Le Palais du Peuple, siège du Parlement de la RDC, à Kinshasa, lundi le 5 décembre 2011.
Le Palais du Peuple, siège du Parlement de la RDC, à Kinshasa, lundi le 5 décembre 2011.

Le mécontentement gronde parmi la population face à une envolée brutale des prix de l'internet en République démocratique du Congo, où gouvernement et opérateurs de télécommunications se renvoient mutuellement la responsabilité de cette hausse.

Fin mai, le groupe sud-africain Vodacom, premier opérateur de télécommunications du pays a commencé à faire payer 100 dollars (88 euros) au lieu de 28 dollars son forfait mensuel pour 4 Gbit de données.

Chez le groupe français Orange, numéro 2 avec le rachat et l'intégration en cours de son concurrent Tigo, le forfait équivalent a presque doublé, passant de 35 à 62 dollars, tandis que le prix du forfait 5 Gbit triplait chez Airtel, filiale du groupe indien Bharti.

Pour le même prix qu'avant, "je n'arrive plus à télécharger que trois fichiers" de schémas, se plaint Lupsin Enginzi, étudiant en architecture à Kinshasa, à la sortie d'un point de vente.

"Notre budget a quasiment quintuplé", témoigne Israël Mutala, directeur du site d'agrégation d'informations 7sur7.cd. La fréquentation du site chute et "nous sommes asphyxiés", ajoute-t-il.

Un député de la majorité, Patrick Muyaya, a demandé au gouvernement de venir répondre aux questions des élus en séance. Dans un entretien à l'AFP, il invite l'État à prendre des mesures pour faire "baisser au plus bas les prix" de l'accès à internet.

L'immense majorité de la population congolaise se débat dans la grande pauvreté et l'accès au web est loin d'être à la portée de tous, mais la hausse généralisée des tarifs entretient une rumeur selon laquelle le gouvernement chercherait à empêcher les gens de communiquer ou de s'informer.

"Moi je crois que c'est politique", déclare ainsi Ezbora Lubamba, gestionnaire d'un cybercafé, rappelant le "black-out" de janvier 2015, lorsque les réseaux sociaux et services de messagerie avaient été coupés pendant plusieurs semaines, sur ordre du gouvernement, à la suite d'émeutes hostiles au président Joseph Kabila.

La RDC est habituée à la violence politique. La perspective d'une présidentielle avant la fin de l'année s'éloigne chaque jour et la crispation grandit entre la majorité et l'opposition à M. Kabila, dont le mandat s'achève en décembre et à qui la Constitution interdit de se représenter.

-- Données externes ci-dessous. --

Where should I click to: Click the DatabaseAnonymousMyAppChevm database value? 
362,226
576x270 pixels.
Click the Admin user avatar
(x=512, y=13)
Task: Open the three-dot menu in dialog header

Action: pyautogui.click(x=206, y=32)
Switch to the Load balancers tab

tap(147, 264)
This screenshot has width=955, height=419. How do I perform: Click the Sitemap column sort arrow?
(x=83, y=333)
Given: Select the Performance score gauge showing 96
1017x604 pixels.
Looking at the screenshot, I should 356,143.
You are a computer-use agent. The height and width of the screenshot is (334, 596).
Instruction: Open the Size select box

Jeudi, l'Union nationale de la presse du Congo, réputée proche du pouvoir, a publié un communiqué dénonçant la hausse des prix de l'internet comme "une répression qui ne veut pas dire son nom".

Harcèlement fiscal

"Faux et archi-faux", répond le ministre des Télécommunications Thomas Luhaka, qui a demandé fin mai à l'autorité de régulation du secteur d'enquêter sur la hausse des tarifs qui, selon lui "frise" l'entente illégale.

Les opérateurs, eux, se font discrets. Mais plusieurs sources au sein de l'industrie expliquent que la hausse a des raisons exclusivement économiques.

Fin 2015, "nous, tous les opérateurs, avions prévenu que nous ne pouvions plus continuer comme cela", déclare-t-on ainsi dans l'équipe de direction d'un opérateur.

Mais le gouvernement a été sourd à cette supplique, ajoute-t-on, en référence à la hausse de la taxe sur le chiffre d'affaire, augmentée d'un point dans la loi de finances 2016 pour atteindre 3%.

La hausse des prix est "normale" en ce qu'elle correspond à une réalité économique, dit-on chez un autre opérateur.

Alors que les finances publiques sont durement frappées par la baisse des cours des matières premières et que les compagnies minières tirent la langue, les opérateurs se plaignent d'un véritable "harcèlement fiscal".

Mi-mars, ils ont été contraints de mettre en oeuvre une coûteuse procédure d'identification des abonnés au cours de laquelle ils disent avoir perdu 10 à 20% de clients.

En avril, alors que la monnaie nationale dévissait par rapport au dollar, entraînant une certaine inflation, le gouvernement les a empêchés d'ajuster le prix de vente des recharges téléphoniques.

"Nous travaillions à perte sur la data" et tant que la téléphonie permettait de compenser, c'était tenable, mais on ne peut pas poursuivre indéfiniment une politique "ruineuse", explique-t-on chez un opérateur.

"Deux groupes qui vendaient particulièrement à perte ont craqué et relevé leurs prix. Tout le monde s'observe et très vite les autres ont suivi", dit un autre, "il n'y a rien de coordonné".